For the model to be useful for a particular geospatial intelligence purpose, it must be further trained on data that is specific to that purpose. This final training, also known as fine-tuning, results in a model that relies on a broad understanding of geospatial patterns and features in order to perform a given task.
Because a foundation model has already been pre-trained, it can take significantly less time and fewer training samples to make it effective when compared to the amount of time and data that would be required to train a purpose-built model from scratch.
Fine-Tuned Model
Also sometimes referred to simply as a Model. It is a foundation model that has been additionally trained on annotated data.The OlmoEarth platform provides a tool to easily upload or create annotated data, the infrastructure to fine-tune the model, and model itself. Once a model has been fine-tuned. It can be run on a given Area to produce a result, also referred to as a prediction.
OlmoEarth Concepts
Model Run
This represents the process of running a fine-tuned model on a target as defined by an Area of Interest. For example, a model may be run on a given region in order to determine the types of crops that are growing there. When the run has completed, it will produce a prediction.

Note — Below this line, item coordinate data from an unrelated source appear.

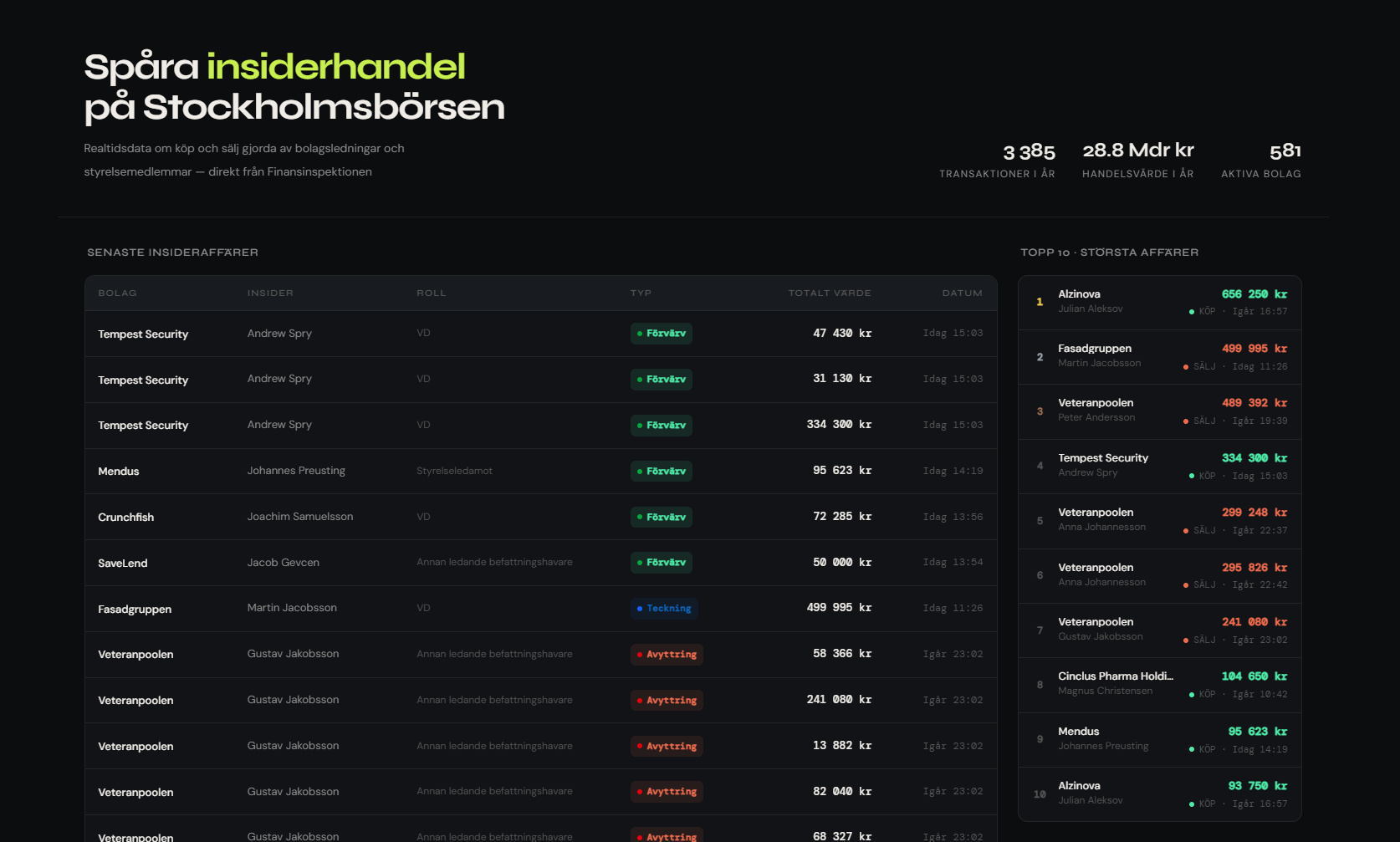This screenshot has width=1400, height=842.
Task: Click Avyttring badge for 241 080 kr
Action: point(666,701)
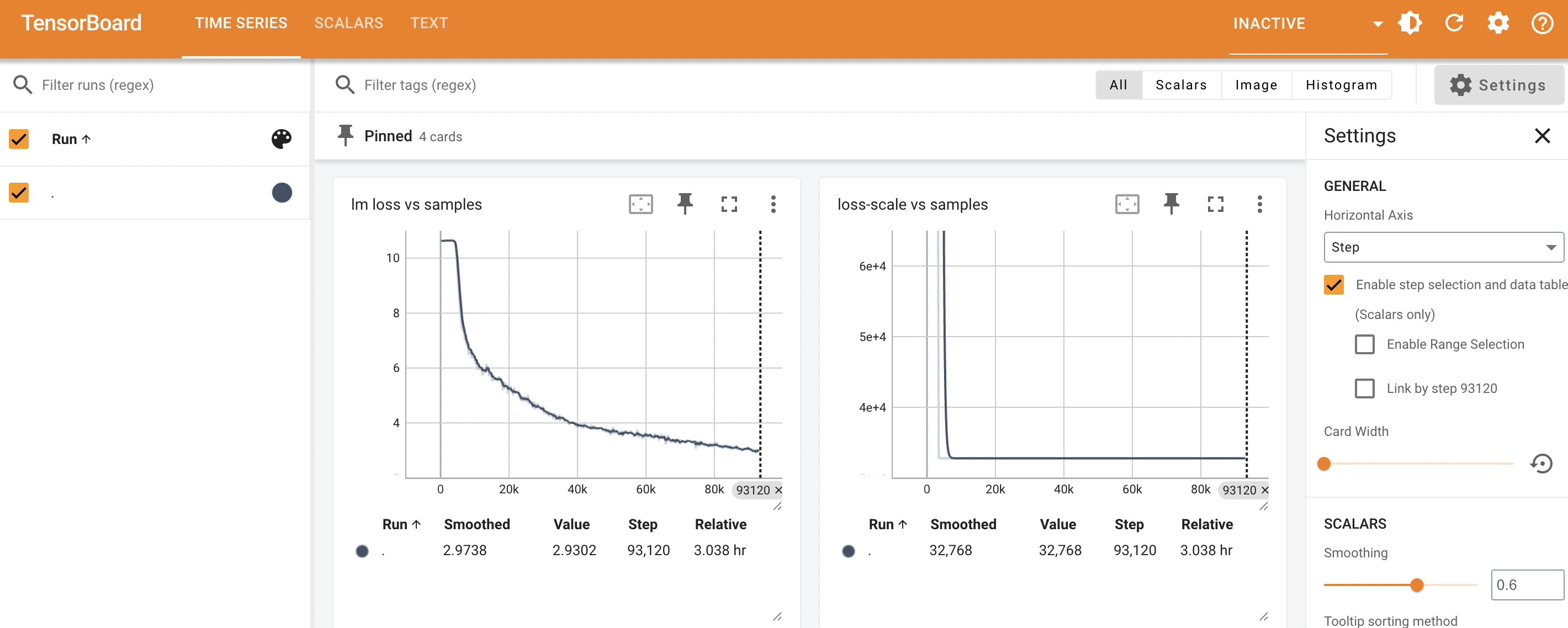Image resolution: width=1568 pixels, height=628 pixels.
Task: Click the Smoothing slider handle
Action: (1416, 585)
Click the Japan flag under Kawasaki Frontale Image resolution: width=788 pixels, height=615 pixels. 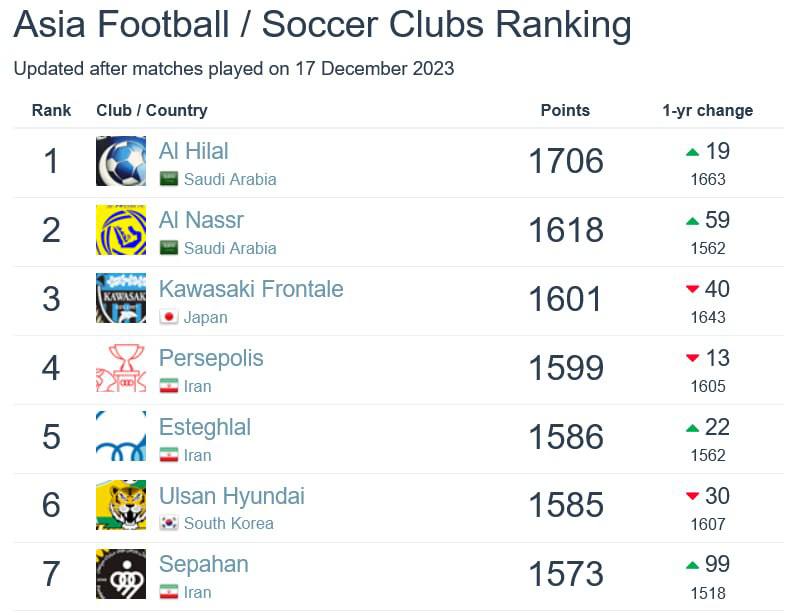[169, 317]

Due to the amount of data and computation involved in a model run, it can take hours for the request to complete. Using the OlmoEarth Studio and API, you can monitor the progress of the model run as it completes.
Prediction
A Prediction is the output of a Model Run in the OlmoEarth Studio.
Project
A project encompasses all of the datasets, annotations, labels, fine-tuned models, predictions, and prediction results for a given geospatial intelligence task.
Area of Interest
Defines a specific geospatial region (as specified by a GeoJSON Polygon or MultiPolygon) with a start time and an end time. For example, the region might include the greater Seattle area from December 21st 2014 to January 21st, 2015.
Annotation
An annotation is a unit of ground truth that is used to fine-tune a model. In OlmoEarth it can be a point, polygon, or line and is associated with a collection of Metadata that provides further elaboration and detail to the model. For example, if a model is being fine-tuned to identify trees, an annotation might identify an individual tree with a point on the map, along with the species, height, age, and any other relevant data.
Metadata
The textual data associated with the point or polygon in an annotation. Metadata might be a Tag, string, boolean, or numerical data.
Tag
A type of textual metadata that can be added to an annotation. Tags are defined in advance, and annotators can choose which tags to add to the annotation. If creating an annotation that identifies a tree, the annotating user might be given the option to choose from a list of tags that contain species of trees.
Task
In the OlmoEarth platform, a task is a collection of annotations to be completed. It will typically define a rectangular region. In order to complete the task, a user would complete one mor more annotations within the boundaries of the region defined by the task.
Dataset
In the OlmoEarth platform, a Dataset is a collection of Tasks. The Dataset can be created by defining a geospatial region which will then be divided into a grid of sub-regions, one for each Task.
If you already have annotation data and would like to upload it directly instead of manually entering it in the OlmoEarth platform, you can structure it as a CSV or GeoJSON and upload it to automatically create a dataset with pre-populated annotations.